Archive for May, 2012
Great video from Jay Leno, which includes a trip to the Nano factory in Ahmedabad, interviews with Nikhail Jadhav whom we profiled in our book and driving on the streets of India. In the US, Jay loves the car, both for what it stands for in innovative design and for how it drives. He says the air conditioner is better than on his McLaren and suggests great design like this is the wave of the future.
If you haven’t read Nanovation yet, it’s available in Kindle and Audiobook formats now. Nanovation.
Great meditation on where ideas come from, from Steven Johnson, based on his most excellent book of the same title.
This has nothing to do with business and everything to do with innovation: the world’s first lip-dub proposal. Most “innovative” ideas for proposals are dumb beyond belief. I once knew an art director whose bright idea was to hide the ring inside a new crock pot, box it up and wrap it and give it to his girl at a fancy restaurant. He never was able to explain the significance of the crock pot. Slow cooking love?
But this video shows something amazing, innovative and powerful: Issac gets sixty friends and family to participate in helping him propose, flash mob style. I dare you not to tear up.
Has anybody noticed how well the U.S. car industry is doing lately? It’s hard to remember all those car industry guys going before Congress back in 2008, begging for cash to keep their doors open.
But you know who didn’t go begging and still turned their company around? Ford.
And the reason is their CEO had already spent two years getting things right so they didn’t have to.
Alan Mullaly had been a top exec at Boeing when he was asked to come run Ford. When someone asked him if he was ready to tackle something as complex as a global car company, you know what he said? “A car has about 10,000 moving parts. An airplane has two million AND you have to keep it up in the air.”
Here’s how he turned Ford around and I think we can learn from it.
One, he forced everyone to join the team.
Before he got there, meetings at Ford were about stabbing each other in the back and looking for strategies of self-preservation.
Mullaly made that all stop. He would say, “So-and-so HAS a problem, but HE is NOT the problem. Who has a way to help him with the problem?” He made it clear that if anybody had a problem, everybody had a problem and he made it clear everybody was responsible for the success of the company.
Meetings got a lot better after than. So did their operations.
How would you rate us on that? Do we consider our neighbor’s problems to be everyone’s problem and do we look for ways to help them? Or do we just let them dangle while the business suffers?
Two, he forced everyone to use the same set of facts.
Before Mulally, it was common to use different sets of numbers. That let everyone have a different excuse for why things weren’t working but did nothing to solve the root causes of their problems.

- [Work task 1]: In the blog archive, rewrite the passage from "How would you" to "set of facts.", swapping "the same set of facts" for "a single shared set of numbers".
- [Work task 2]: Condense the paragraph of the blog archive that begins "Mullaly made that all stop" into one or two sentences, keeping its main points.
The listing after this point comes from an unrelated source.

- [Source data]:
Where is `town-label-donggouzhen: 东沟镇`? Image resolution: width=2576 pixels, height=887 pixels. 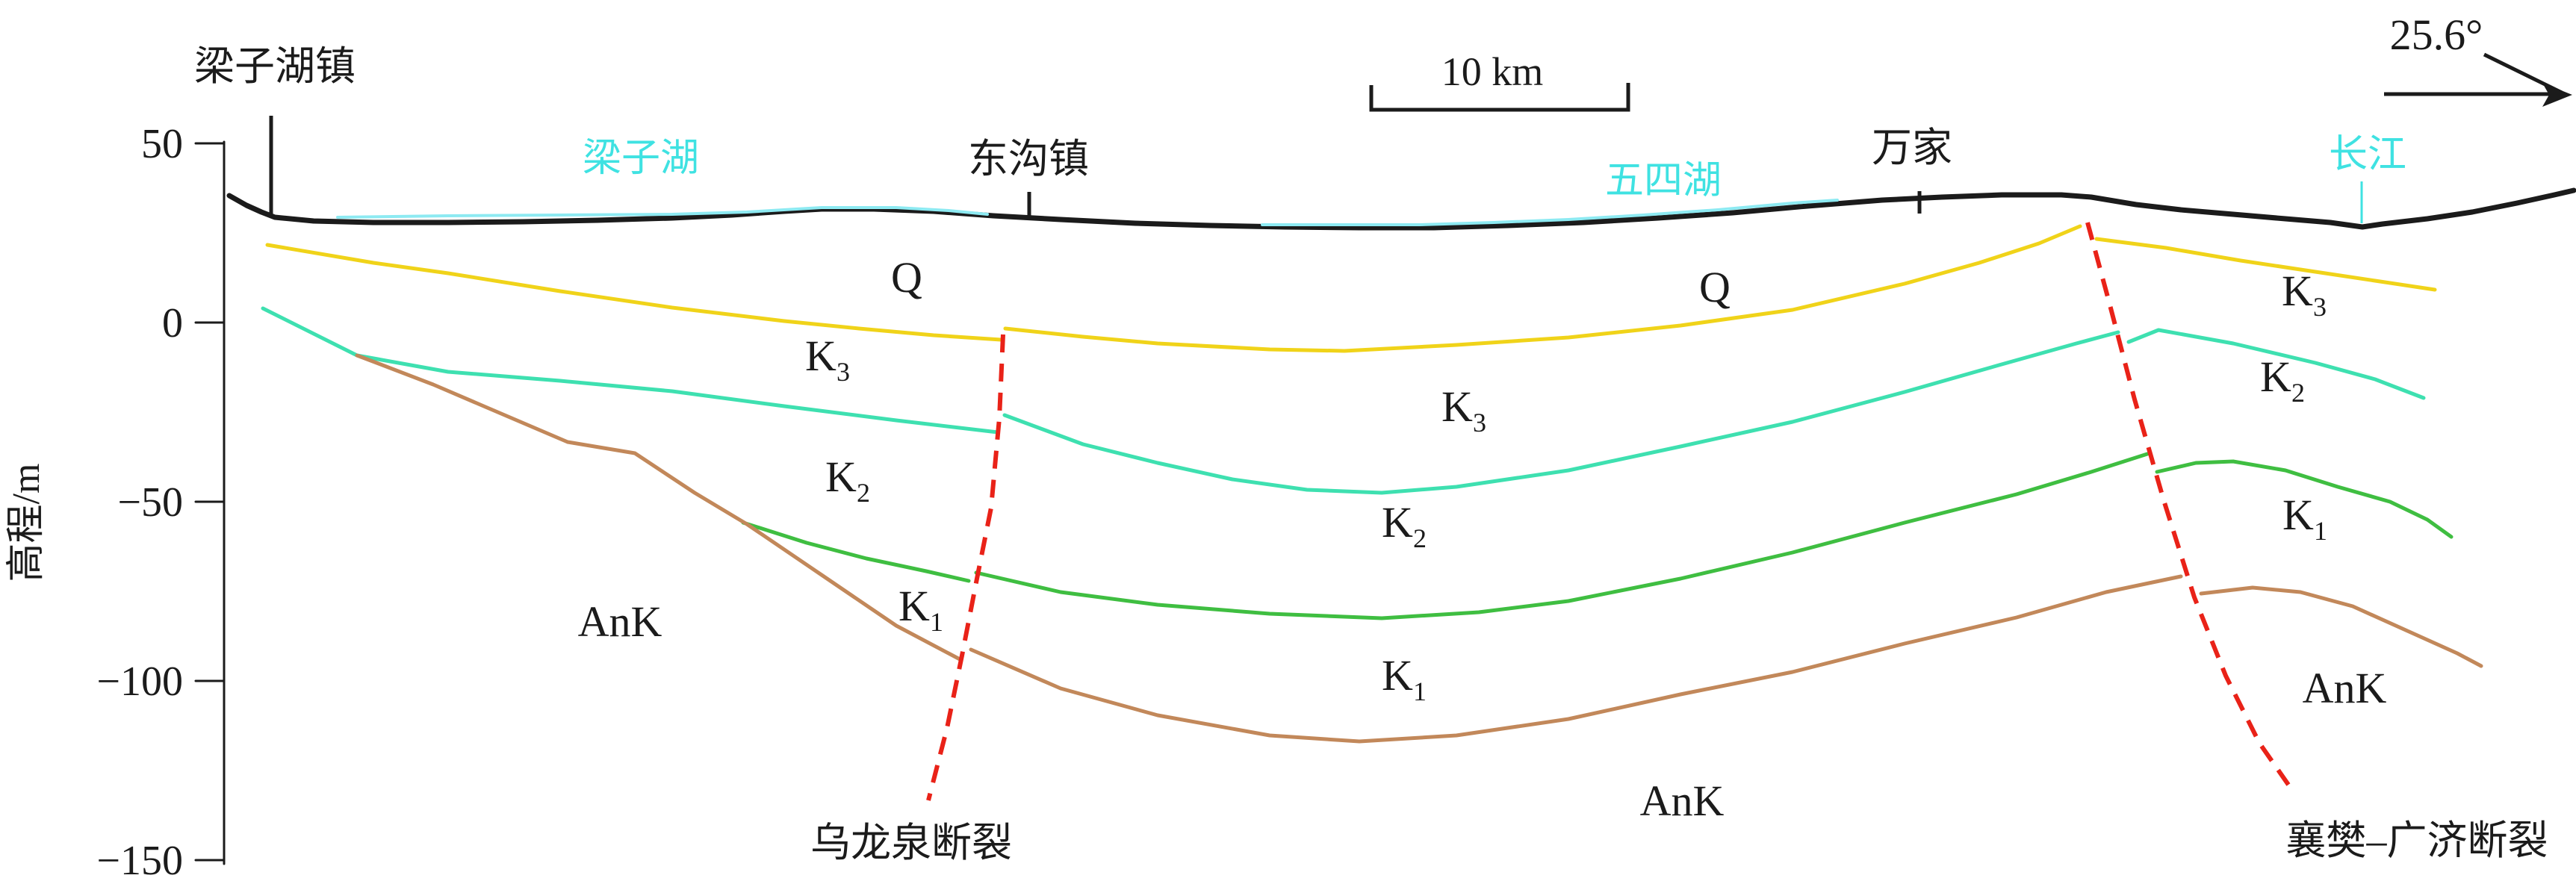
town-label-donggouzhen: 东沟镇 is located at coordinates (1029, 159).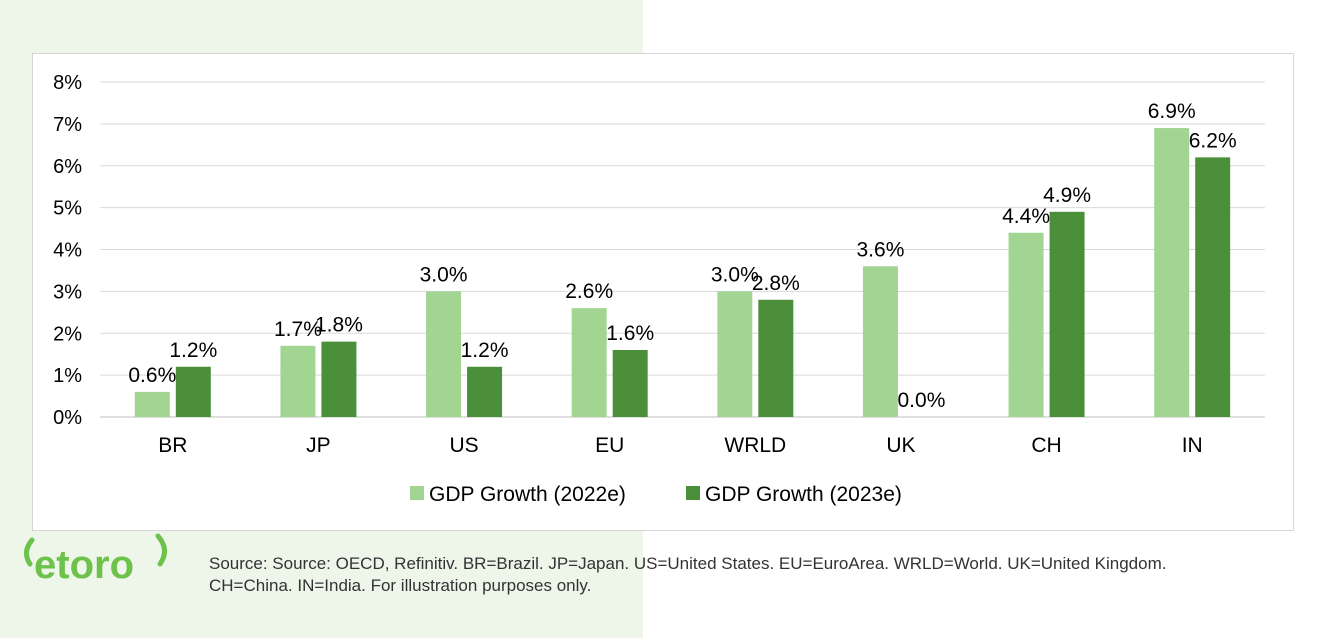 This screenshot has height=638, width=1328. I want to click on data-label-ch-2023e: 4.9%, so click(1067, 196).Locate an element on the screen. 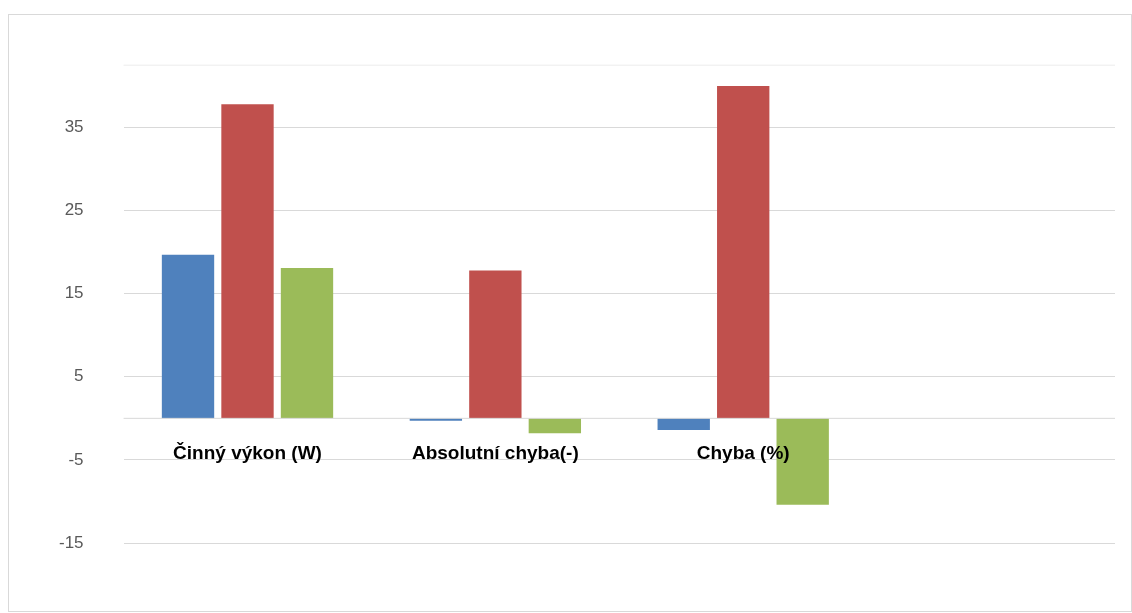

- [Answer box 1]:
How would you rate us on that? Do we consider our neighbor’s problems to be everyone’s problem and do we look for ways to help them? Or do we just let them dangle while the business suffers?
Two, he forced everyone to use a single shared set of numbers.

- [Answer box 2]: Mullaly ended the infighting by insisting that a person with a problem was not the problem and by asking others how they could help. He made it clear that anyone's problem was everyone's problem and that everybody was responsible for the company's success.